Contactada pelo SAPO24 a PSP sublinhou que ambas as autarquias remetem o aumento da criminalidade para este relatório, no entanto, de acordo com números que "reportam ao presente ano", não registam um aumento da criminalidade, em especial nas freguesias apontadas como problemáticas pelas autarquias (Santa Maria Maior e Ramalde).

Numa nota, a PSP realçou que, segundo a análise dos dados estatísticos que tem, na freguesia de Ramalde existiu, “de facto, um aumento da criminalidade geral”, mas “a criminalidade violenta e grave diminuiu, o que importa sublinhar publicamente”.

Por outro lado, na freguesia de Santa Maria Maior, em Lisboa, “tanto a criminalidade geral como a criminalidade violenta e grave diminuíram, comparando com o período homólogo do ano transato”, acrescentou.

A PSP, a autoridade competente para policiamento em Lisboa e no Porto, assegurou que analisa, “diariamente, os indicadores estatísticos na sua área de responsabilidade” para “orientar os seus recursos de acordo com as áreas mais afetadas por determinados tipos de fenómenos criminais”.

Na nota, a PSP assegurou ainda que “tem consecutivamente, sempre que possível e com o balanceamento de meios, incrementado o policiamento nas cidades de Lisboa e do Porto, e em concreto nestas duas freguesias”.

“É também importante esclarecer que o sentimento de segurança não se obtém exclusivamente com mais polícias na rua, sabendo-se que a presença sistemática de policiamento ostensivo pode ser avaliado, em termos de sentimento de segurança, de forma contrária - se há polícia é porque há insegurança”,considerou.

A PSP defendeu ainda que “é também importante detetar, analisar e intervir junto de diferentes problemas socioculturais e económicos existentes nestes e noutros territórios, procurando responder de forma integrada e permanente nas diferentes fragilidades locais”, realçando que contam ”com o apoio de todas as entidades com responsabilidade” nestas matérias.
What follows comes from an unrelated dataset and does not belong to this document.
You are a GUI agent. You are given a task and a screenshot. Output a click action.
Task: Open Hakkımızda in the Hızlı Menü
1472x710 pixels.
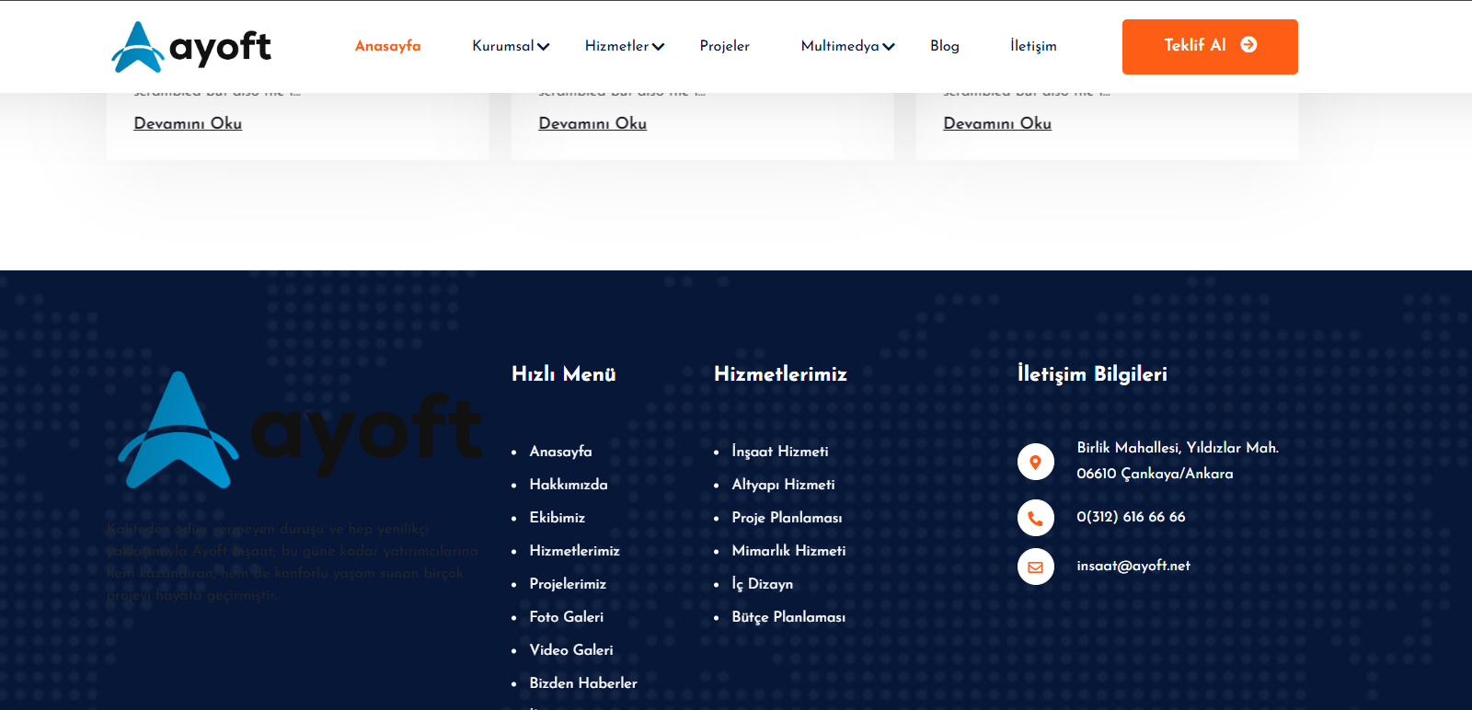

Esta análise da PSP "é feita com base na criminalidade denunciada, ou seja, nas denúncias recebidas (haja ou não procedimento criminal por parte das vítimas), e com base nos crimes dos quais a PSP tem conhecimento (ainda que por terceiros)", esclarece a autoridade.

"Se ocorrerem crimes dos quais a PSP não tem conhecimento, tal contribui para as cifras negras, razão pela qual é fulcral que a sociedade civil tenha consciência do papel que tem na denúncia da criminalidade e, consequentemente, no planeamento de medidas a implementar para a diminuição da mesma e aumento do sentimento de segurança", referiram ao SAPO24.

O que está a fazer o governo?

Confrontada com este problema a ministra da Administração Interna, Margarida Blasco, prometeu que as ações de policiamento vão "continuar a ser reforçadas" nas cidades do Porto e Lisboa, sublinhando que o número de operacionais vai aumentar ainda este verão.

A ministra disse que este reforço é parte do programa “Verão Seguro 2024”, que começou em 15 de junho.

“Vão ser destacados mais elementos a acrescentar aos operacionais que já são afetos” ao Porto e a Lisboa e “vão decorrer ações de policiamento a pé”, que é a “vertente em quais pessoas se sentem mais seguras”.

A ministra respondia aos jornalistas à margem da entrega de equipamentos e viaturas para a Guarda Nacional Republicana (GNR) e de equipamento para os polícias portugueses destacados para os Jogos Olímpicos de Paris, na Escola da Guarda, em Queluz, Lisboa,

Margarida Blasco explicou que as forças de segurança vão recorrer aos formados dos “três ou quatro últimos cursos”.

“São 800 pessoas para distribuir por todo Portugal e os seus pontos mais críticos”, detalhou.

Margarida Blasco garantiu que o Governo tem mantido o contacto com “os presidentes das câmaras e com as autoridades locais e com as associações”.

A ministra sublinhou ainda que “a PSP também estará presente” nos aeroportos e que essa “é uma função que vai ser bastante necessária com o reforço do turismo que nesta altura do ano sempre acontece”.